__DOCUMENT EXTRACT__.
All that said, I fear that the unbelievably rapid expansion of the applications of smartphone technology will very soon drag me, kicking and screaming, into the 21st century, whether I want to or not. It will soon become impossible to conduct all one's usual affairs without a smartphone. 

I purchased my first computer - a desktop - perhaps 17 or 18 years ago. The Internet and e-mail were wonderful technological innovations, as were the free music services.....for me, first Grooveshark, then Spotify. Then I graduated to a laptop: more versatile, portable and I could still plug into my excellent external speaker system to enjoy music.

A year ago, I bought a tablet. Big mistake. 'Way too convenient. Now I can multitask: sit in front of the TV watching the latest Trump soap opera, while I surf the 'Net, check my e-mails, put the headphones on for music or watch the latest animal videos or car crashes on Facebook and YouTube.. Absolutely addictive. The biggest downside, besides wasting my time? I've stopped reading. In the past, I always had a novel or two on the go. Now? I haven't read a book in months. Guess I'll have to wait 'til we get to the beach in Zihuatanejo in another month, when I can return to reading real books. You know, the ones where you have to turn the page?


----------



## TundraGreen (Jul 15, 2010)

HolyMole said:


> The first time I ever noticed a cellphone being used was in a grocery store. A guy was standing there, holding a phone to his ear, ssking..........very loudly.........."Honey, did you say you needed broccoli?"
> I vowed then and there never to own or use a cellphone, and so far, years later, I've managed to hold out.
> 
> My first brushes with technology have been memorable:
> ...


Actually calling someone from the grocery store and asking them what you need to pick up is one of the great aspects of cell phones. The worst aspect of cell phones is people in airports, buses, trains who talk loudly into their cell phones because the environment is noisy and they think they have to talk loudly for the other person to hear them. When actually, the other person could hear them just fine if they just spoke softly as if they were right next to the person on the other end.


----------



## chicois8 (Aug 8, 2009)

TundraGreen said:


> Actually calling someone from the grocery store and asking them what you need to pick up is one of the great aspects of cell phones. The worst aspect of cell phones is people in airports, buses, trains who talk loudly into their cell phones because the environment is noisy and they think they have to talk loudly for the other person to hear them. When actually, the other person could hear them just fine if they just spoke softly as if they were right next to the person on the other end.

__SOURCE DATA__.
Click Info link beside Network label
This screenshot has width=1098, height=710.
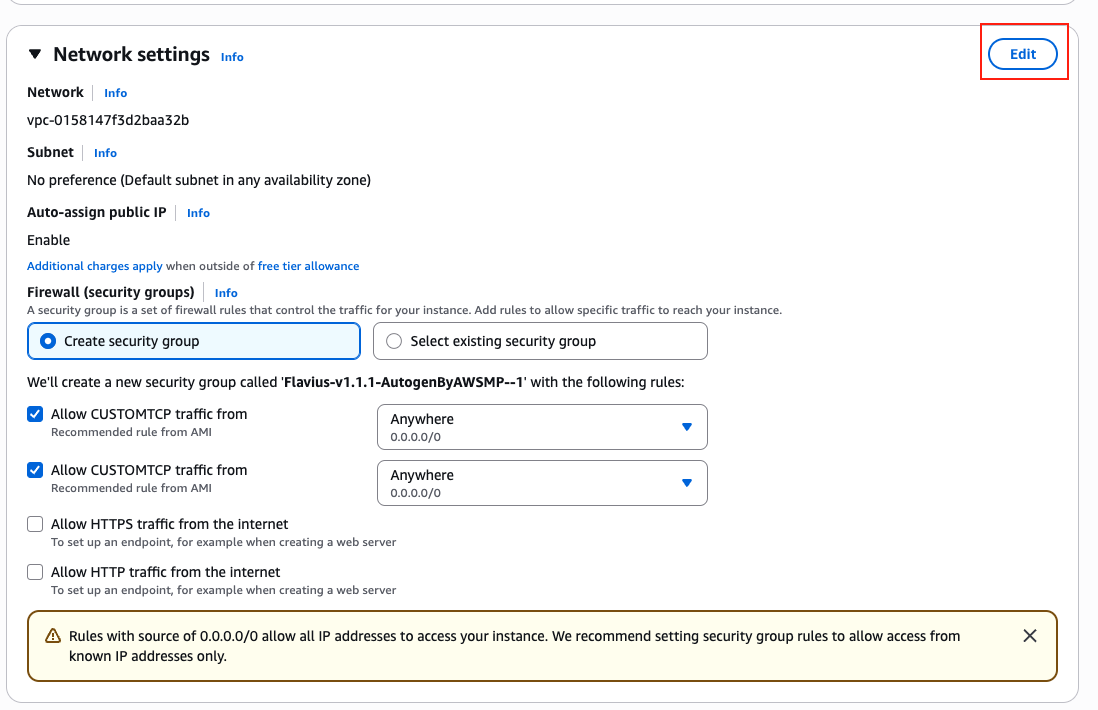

__WORK TO DO__.
- A) In the forum thread about cell phones, list every device the first writer says they bought.
- B) Extend the forum thread about cell phones, starting right after its last quoted passage.
The lines are material separate from the forum thread about cell phones.

__ANSWERS FOR THE EXERCISE__.
- A) A desktop computer, a laptop, and a tablet.

- B)
I think the worst place is in a restaurant, how rude.........


----------



## RVGRINGO (May 16, 2007)

Even more rude: When a visitor to your home spends half of his time answering his cell phone! Maybe even worse: The plumber is working on your problem, at $150 per hour, and answers every call on your time.


----------



## dwwhiteside (Apr 17, 2013)

Before I moved to Mexico, I coached youth football. I will never forget one Saturday afternoon coaching my team. During a timeout I looked over at the stands, half the parents, and more of the dads than the moms, had their noses stuck in their smartphones. I actually found that disgusting. Here were their kids, trying their best to win a football game, and half the parents were not paying any attention. 

I have a smartphone and have for years. But, I do not bury my nose in it when I am at an event.


----------



## Meritorious-MasoMenos (Apr 17, 2014)

RVGRINGO said:


> We, who once communicated only by the handwritten word in the form of letters, and later by telegrams, soon became enamored of the internet and e-mail. Then, web boards came along and piqued our interest too. That seemed, and still seems to me, to be sufficient convenience and speed for communication.
> 
> But, time marches on, and miniaturization of the equipment, and of mental capacities of some, seems to have arrived with the now ubiquitous smart phones. OK, I admit that I have just bought one for my wife, but I remain without one, and see no real need for one. I will remain loyal to the web boards and e-mail as my main means of communication.
> 
> ...


Hope you shoot them if they don't get off your grass!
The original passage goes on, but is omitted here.